:: EXTRACTED INFORMATION ::

--- START ---

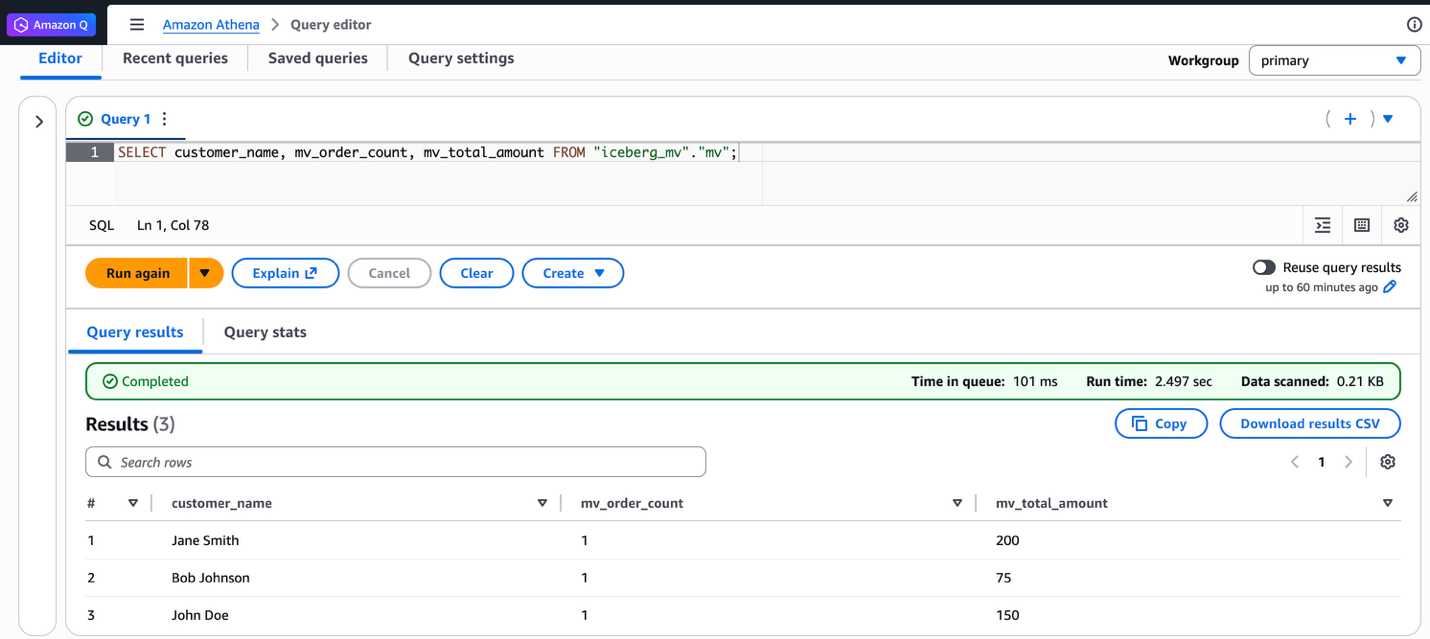Open editor preferences gear icon
Screen dimensions: 1430x639
pos(1401,226)
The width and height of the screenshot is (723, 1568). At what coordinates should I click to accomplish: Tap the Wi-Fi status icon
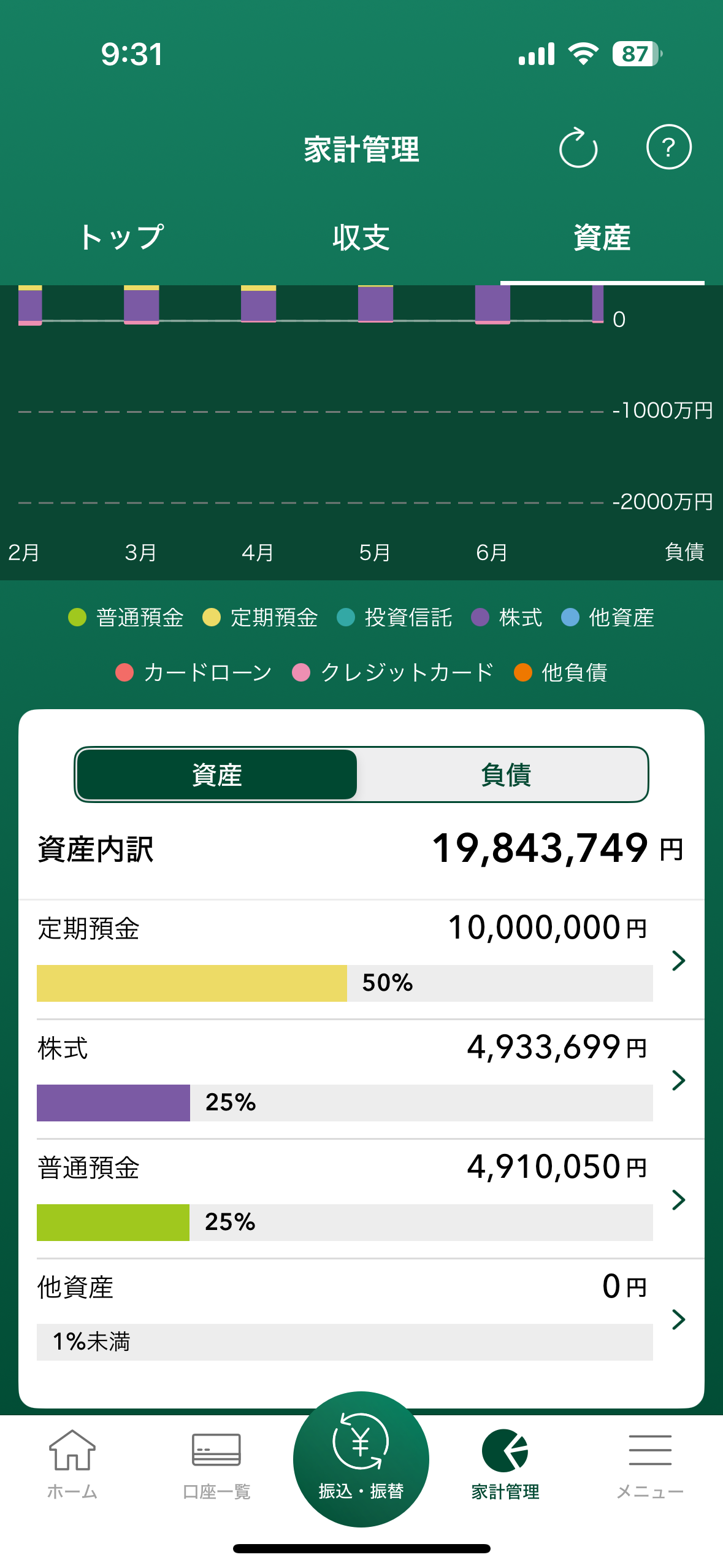pos(583,54)

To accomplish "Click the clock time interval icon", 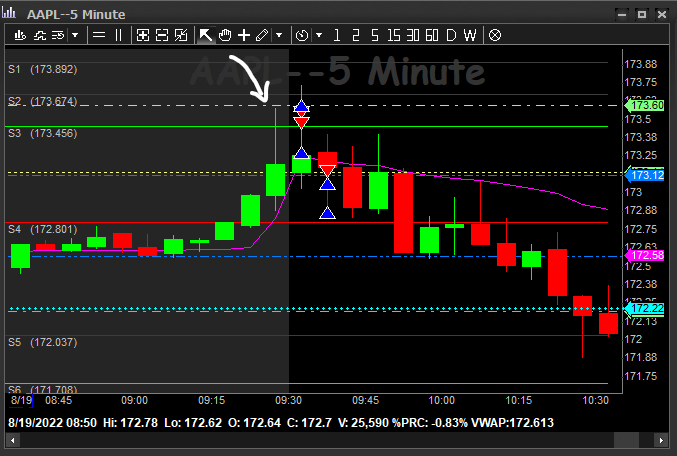I will [303, 35].
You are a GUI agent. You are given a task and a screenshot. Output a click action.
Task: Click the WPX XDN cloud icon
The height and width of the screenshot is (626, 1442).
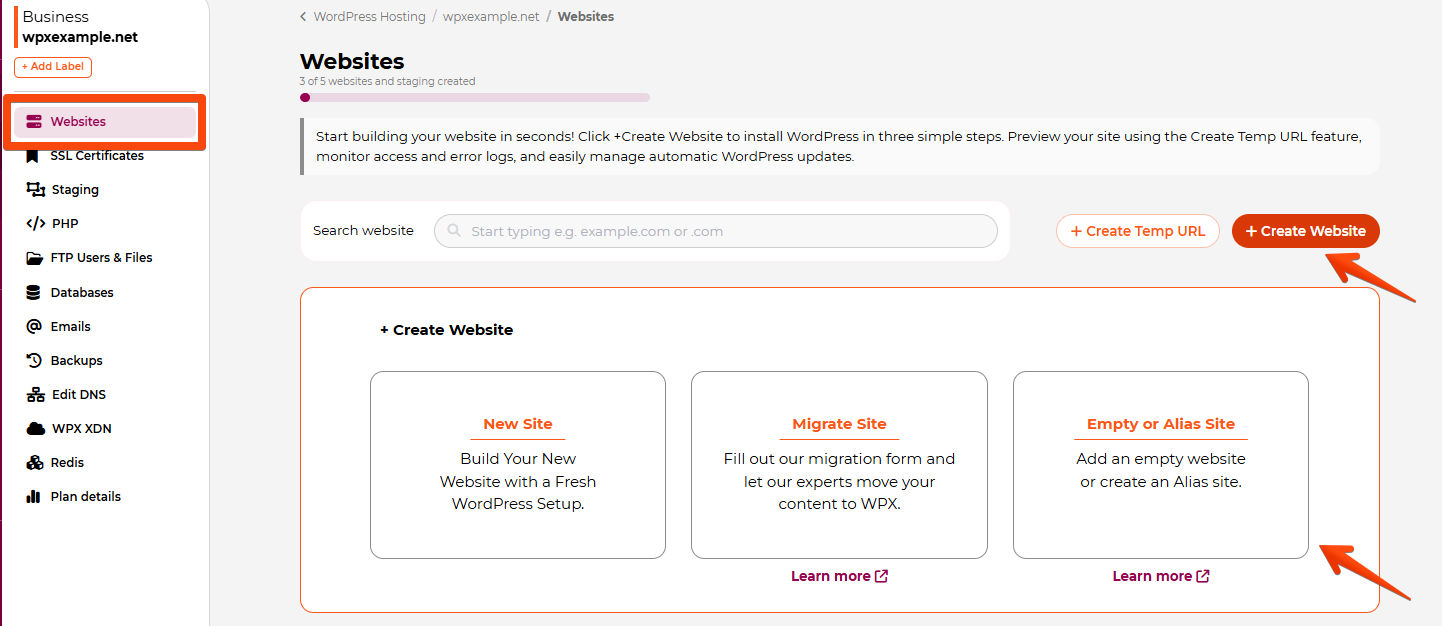[x=35, y=428]
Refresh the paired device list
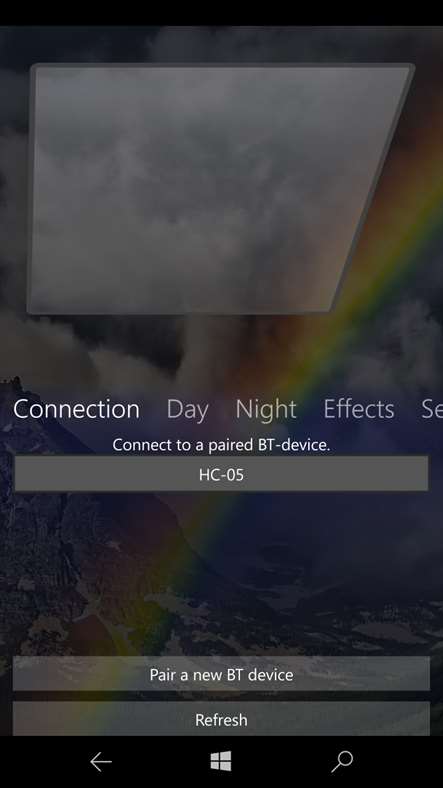The image size is (443, 788). coord(222,719)
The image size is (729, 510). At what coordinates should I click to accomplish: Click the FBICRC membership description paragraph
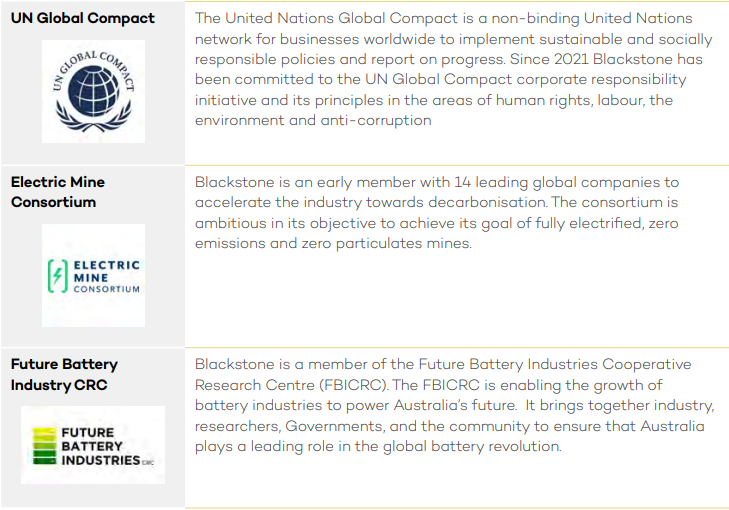455,405
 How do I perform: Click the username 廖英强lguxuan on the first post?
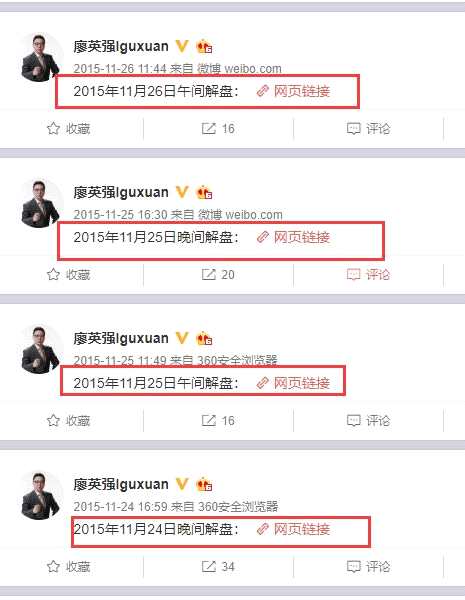point(121,46)
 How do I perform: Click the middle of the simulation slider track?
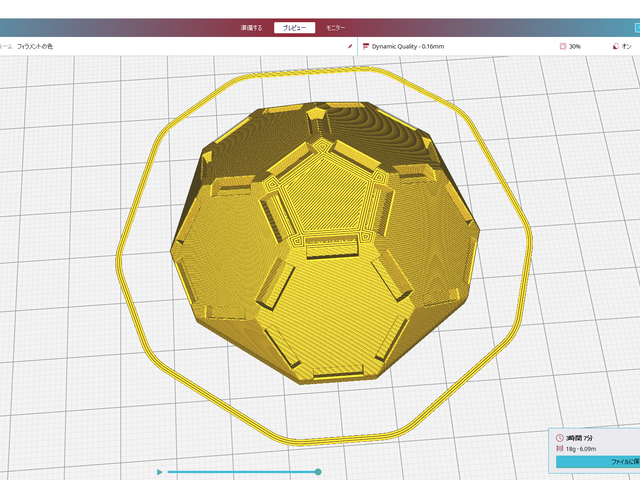240,471
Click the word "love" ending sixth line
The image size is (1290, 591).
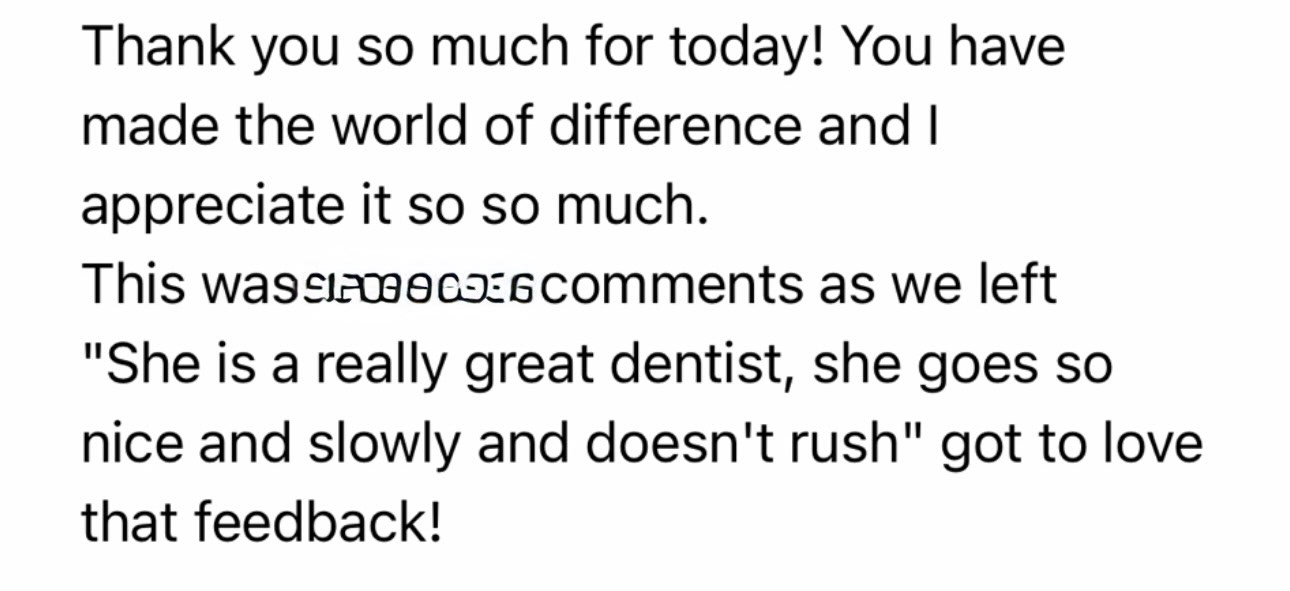click(1152, 444)
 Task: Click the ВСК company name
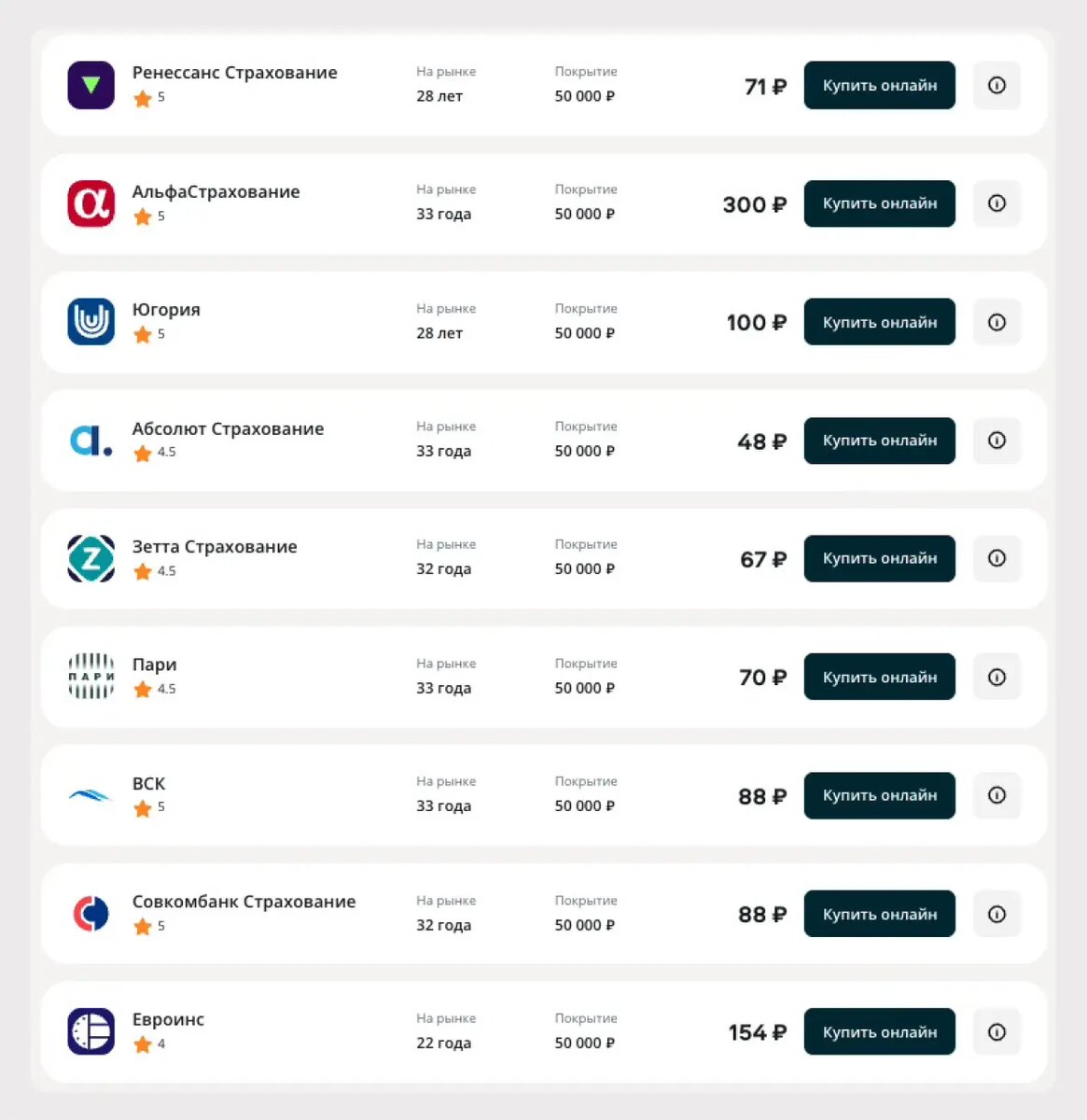[x=148, y=783]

--- END ---

:: ASSIGNMENT ::
Only the lines from the one with "Task: Click the WPX XDN cloud icon" through the final line of the entries above are to be repeated, exactly as written and without pictures.

:: YOUR RESPONSE ::
Task: Click the WPX XDN cloud icon
The height and width of the screenshot is (626, 1442).
[x=35, y=428]
Refresh the paired device list
The image size is (443, 788). coord(222,719)
The image size is (729, 510). At what coordinates should I click to accomplish: Click the FBICRC membership description paragraph
455,405
 How do I perform: Click the username 廖英强lguxuan on the first post?
point(121,46)
 How do I perform: Click the middle of the simulation slider track?
240,471
Click the word "love" ending sixth line
The image size is (1290, 591).
click(1152, 444)
 Task: Click the ВСК company name
[x=148, y=783]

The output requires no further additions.